It’s the middle of July. Across most of America the mercury is pushing 100-degrees. It’s the one agreed upon dead spot in the sports calendar save for the MLB All-Star Game. This triggers the annual spate of columns and think-pieces centered on the decline in television ratings for the Midsummer Classic.
Back when Tim McCarver worked his first All-Star game in 1986, it drew a 20 rating. Last year’s event in Kansas City rated an all-time low of 6.8, which translates to about 10.9 million viewers — not terrible for network television in July. The All-Star Game has lost about a million viewers each of the last four years. McCarver calls his last one for FOX tonight, and odds are it continues the trend and sets a new ratings low.
On Monday The Atlantic threw its hat into the ring trying to come up with reasons for the sharp decline and focused on the 1993 Game in Baltimore. The crux of the argument is that then-Blue Jays manager Cito Gaston loaded the American League team with Toronto players and he purposely avoided using Mike Mussina of the hometown Orioles. It set off a wave of bad feelings and put more of an onus on the All-Star managers to put every player on the roster into the game, bottoming out with the 2002 game that ended in a tie when Joe Torre and Bob Brenly ran out of bodies at Miller Park in Milwaukee.

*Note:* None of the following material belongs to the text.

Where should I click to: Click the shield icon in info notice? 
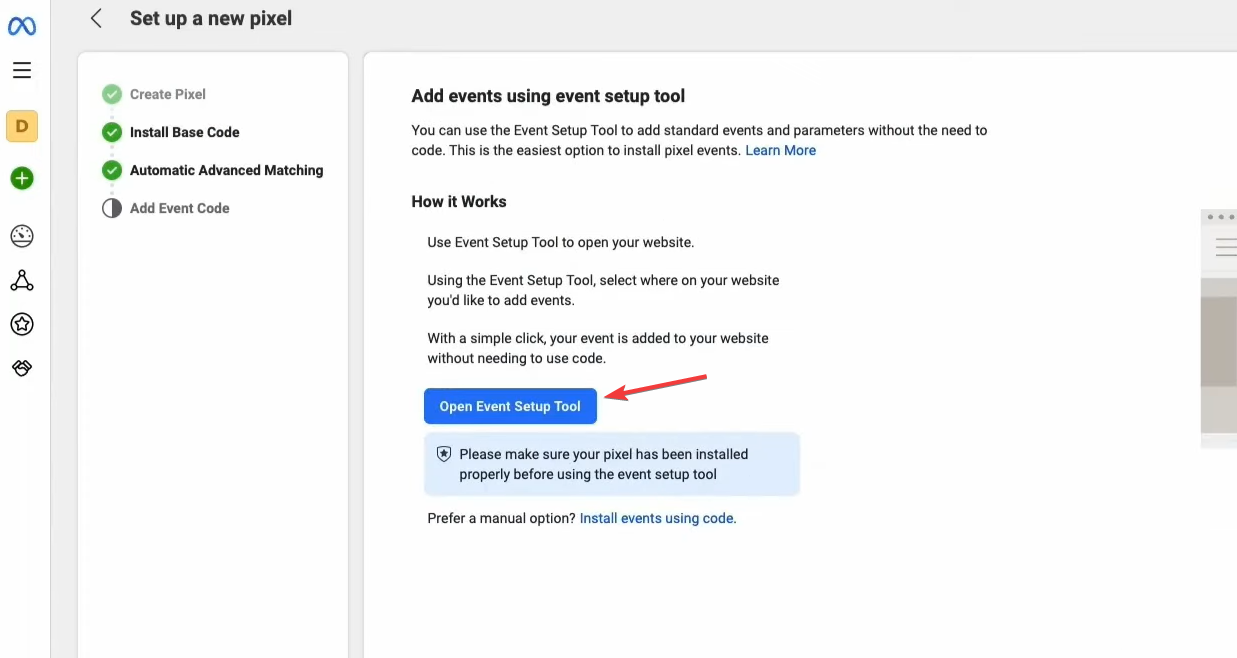pyautogui.click(x=444, y=454)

The Atlantic piece uses a quote from Bub Selig in the wake of the 2002 debacle to make its point:
Selig has insisted that the 2002 All-Star tie debacle was a result of what happened in Baltimore in 1993. “The game had slipped,” Selig told reporters in 2005. “I think in 1993, it started to slip. When Mike Mussina didn’t get in the game in Baltimore and Cito Gaston got booed. It was very ugly.”
It’s an interesting thought, but hardly the only reason for the Game’s decline in popularity. Realistically there’s been so much written about the subject it could be its own temporary (and unpopular) exhibition at the Hall of Fame in Cooperstown. We all can agree way too much time is spent fretting about the overall health of a sport, which had four franchises evaluated at over $1 billion by Forbes earlier this week, on the basis of a one-off exhibition in July. (ESPN’s ratings for the Home Run Derby on Monday were up, even with the Berman-factor.)
For most of its history the top draw for the All-Star Game was it gave fans the chance to see players they’d never see outside their home markets. When I was a kid as a Tigers fan growing up in Connecticut there were only a handful of chances to see my favorite players on television, mostly when they played against the Yankees. Back then it would tick me off Terry Steinbach would get the American League starting catcher nod over Mickey Tettleton. Nowadays I can easily watch or listen to every Tigers game — sans Saturday blackouts on FOX — on my iPad, laptop, XBox or phone thanks to the MLB At Bat App.
The continued involvement of McCarver as the voice of baseball probably hasn’t helped the sport over the years, either. I don’t think I’m alone in thinking that many folks would rather watch an episode of ‘Storage Wars New York’ or ‘Smokey and the Bandit’ on AMC than spent three-plus hours with McCarver’s two-minute breakdowns of routine 6-3 putouts, or inventing different ways to spell words. Another thought? Following baseball over the 162 game season is a grind, the four-day All-Star break is a welcome relief.
The proliferation of baseball — and all sports — on cable and the Internet has stamped out any charm the All-Star Game once held. For me, it’s as simple as that, regardless of whether or not the game “counts” for something or my favorite players get to pitch an inning or one at bat. Even so, we’ll still get the same columns this time next July coming up with new explanations for the Midsummer Classic’s fall from television grace — just be sure to swap out the ratings for Tuesday night’s game from last year’s and you’re halfway done.
Real games on Friday can’t arrive soon enough.